Indeed much of what occurs in the film, and some of its most symbolically telling moments, lie outside the Biblical narrative of the “passion.” I find that curious for a film that promotes itself as the most authentic Biblical film ever made. Gibson and his screenwriter apparently feel as free to manipulate Scripture, while claiming absolute fidelity to it, as some of our better-known televangelists have long done for the sake of a good television show. In The Passion these added incidents underline the lesson of stoic, manly submission—with women relegated to the sidelines.

Interestingly Mary is not the only figure at the sidelines. A parallel figure, dressed in black like Mary, also follows along Christ’s path much like Mary does. The character of Mary, usually accompanied by Mary Magdalene, has a narrative counterpart. That figure is linked to her throughout both in terms of visual similarities, narrative structure and placement in the mise-en-scene. The character of Satan watches Christ’s great sacrifice with what appears to be simultaneous hope that Christ will fail at this task and a certain degree of relish at the pain Christ suffers.
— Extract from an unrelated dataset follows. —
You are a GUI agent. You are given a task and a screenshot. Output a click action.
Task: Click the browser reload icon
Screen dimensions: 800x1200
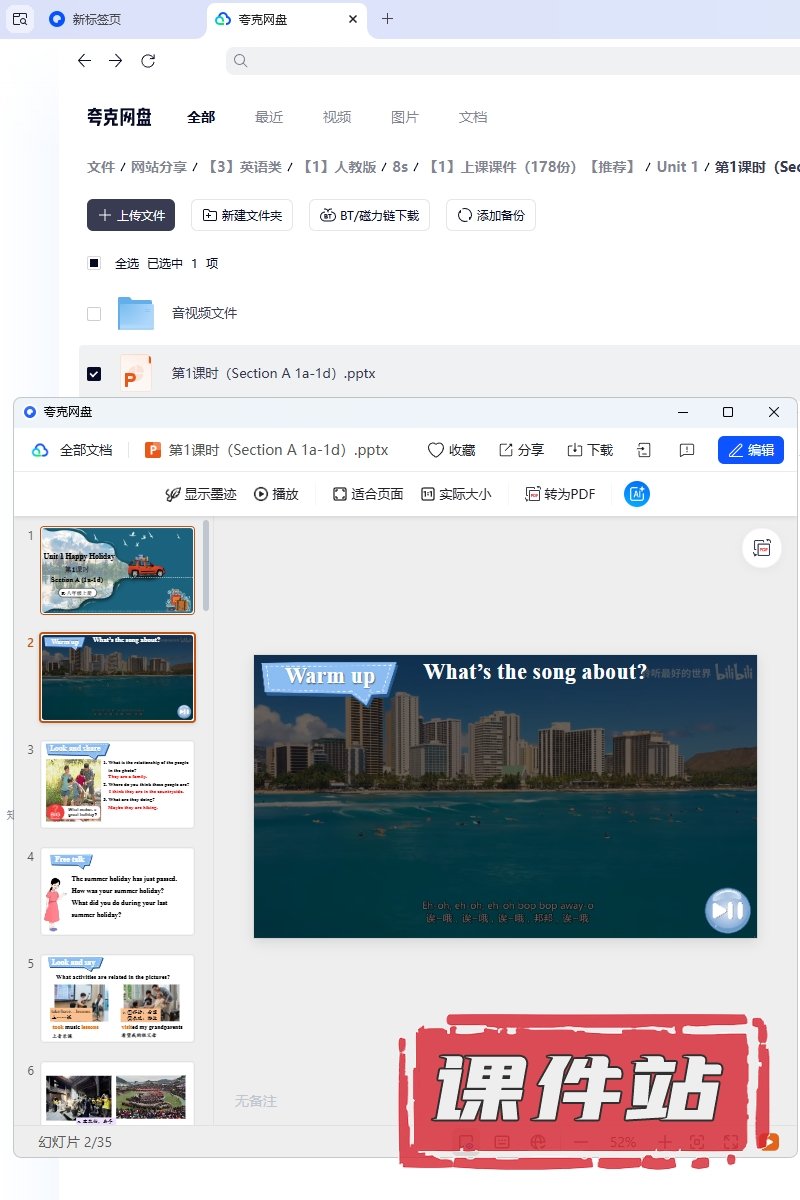(x=148, y=61)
Clearly, the most salient feature of this character is its sexual ambiguity. The film presents Satan as an androgyne of no fixed gender. It is hard to tell whether Satan is an effeminate male or a masculine woman. That figure’s depiction thus tellingly represents the fundamentalist “demonic” in microcosm. This enemy incarnate, that is, made flesh, becomes visible to the audience as a creature that refuses proper gender definition, one way or the other. Satan so much mirrors Mary, that in one scene the devil carries a baby, a parallel to the infant Jesus, no doubt signifying the future anti-Christ. And that baby is a hideous hairy child with a deformed face.

Conservative anxiety over sexual roles and possible sexual feelings is palpable here. The visual depiction of Satan, especially as this memorable bad mother and child, clearly delineate fundamentalist ambivalence toward women and its dividing of them between the negative and monstrous mother figure and the positive mother figure, largely sexless and obedient. Historically, interpretations of the Bible could easily find women the weaker vessel, more sensual, less rational, more subject to the blandishments of the demonic, and in turn tempters of men, leading God’s sons to weakness and perdition. The feminine is dangerous. It all started with Eve and the snake (!) and Adam’s fall.
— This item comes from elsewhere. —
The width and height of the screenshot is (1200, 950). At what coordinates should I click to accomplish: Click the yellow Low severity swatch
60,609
The film’s brief treatment of a campy Herod, wearing eye makeup and an askew black curly wig, typically expresses a male rightist’s sexual anxieties about gay campiness. Herod sees that Jesus has already been flogged and chooses not to crucify Jesus. By implication, as a sissy, Herod fails to fulfill his role, fails to be a real man. His deviant sexuality renders him incapable of acting with authority.
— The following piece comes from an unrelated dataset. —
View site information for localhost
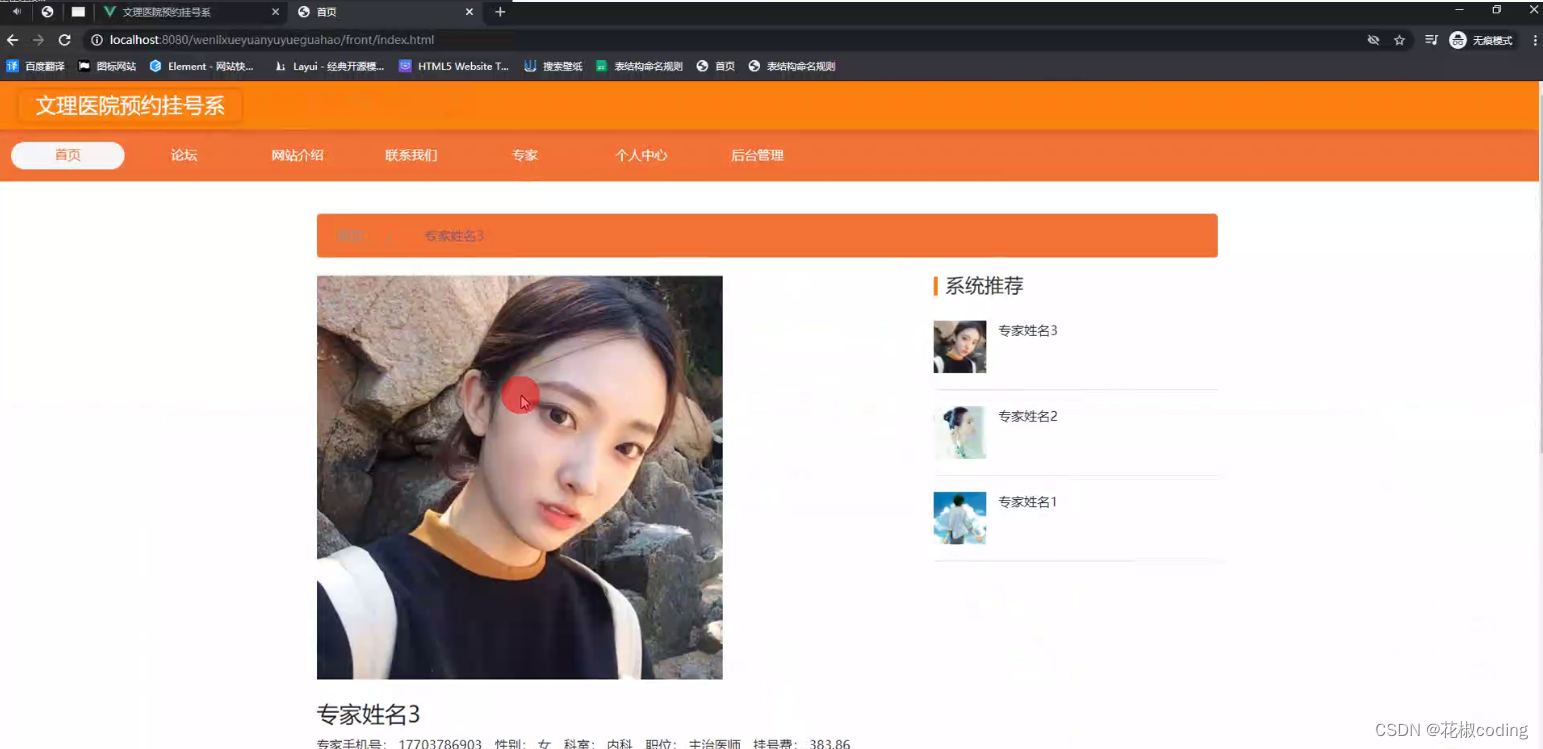The width and height of the screenshot is (1543, 749). (95, 40)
In The Passion no positive depiction of sexuality or of the body is possible. This is not just because the story’s scope can't encompass such a scene but just as much because Mel’s mental world won't allow it. There is no positive life of the body in Mel’s world. The body is a crucible of suffering, or of weakness giving way to temptations—a trial to be endured. I shall return to the primacy of the body in Gibson’s film later in a discussion of splatter films and pornography.

Hyper-reality,
character generated imagery (CGI)
and the supernatural.

To me, the film depicts children in a way symbolically parallel to its treatment of Mary and Satan. Children persecute the betrayer Judas and hound him to his death. Their faces distort into monstrosity. They look like demonic dwarves, hounding Judas into the hills where he will ultimately hang himself. Except for the largely invented scenes of the child Jesus, the film shows no positive representations of children. Given my interpretation of all the physical scourging in the film, I have to wonder if the sudden eruption of these grotesque “devil child” figures subconsciously express the taboo rage that the beaten child feels against his betrayer, and which the adult version of that child cannot face. In this film, I see that kind of rage most clearly channeled into a religiously sanctioned presentation which defuses the rage’s true meaning.

And if one is an adult fundamentalist full of such neurosis and repressed rage, then the film could also be presenting in these strange scenes how Mel and his fundamentalist comrades perceive children, or their dimly perceived understanding of their own children’s rage against them that matches their adult selves’ unacknowledged emotions, that heavy legacy of unjust treatment from their own childhood. The film’s grotesque children, these wild demonic creatures that must be subjugated, their demonic natures tamed—by any means necessary, represent fundamentalist ferocity turned against the body, especially against the child. It is a wildly hallucinatory and ugly world.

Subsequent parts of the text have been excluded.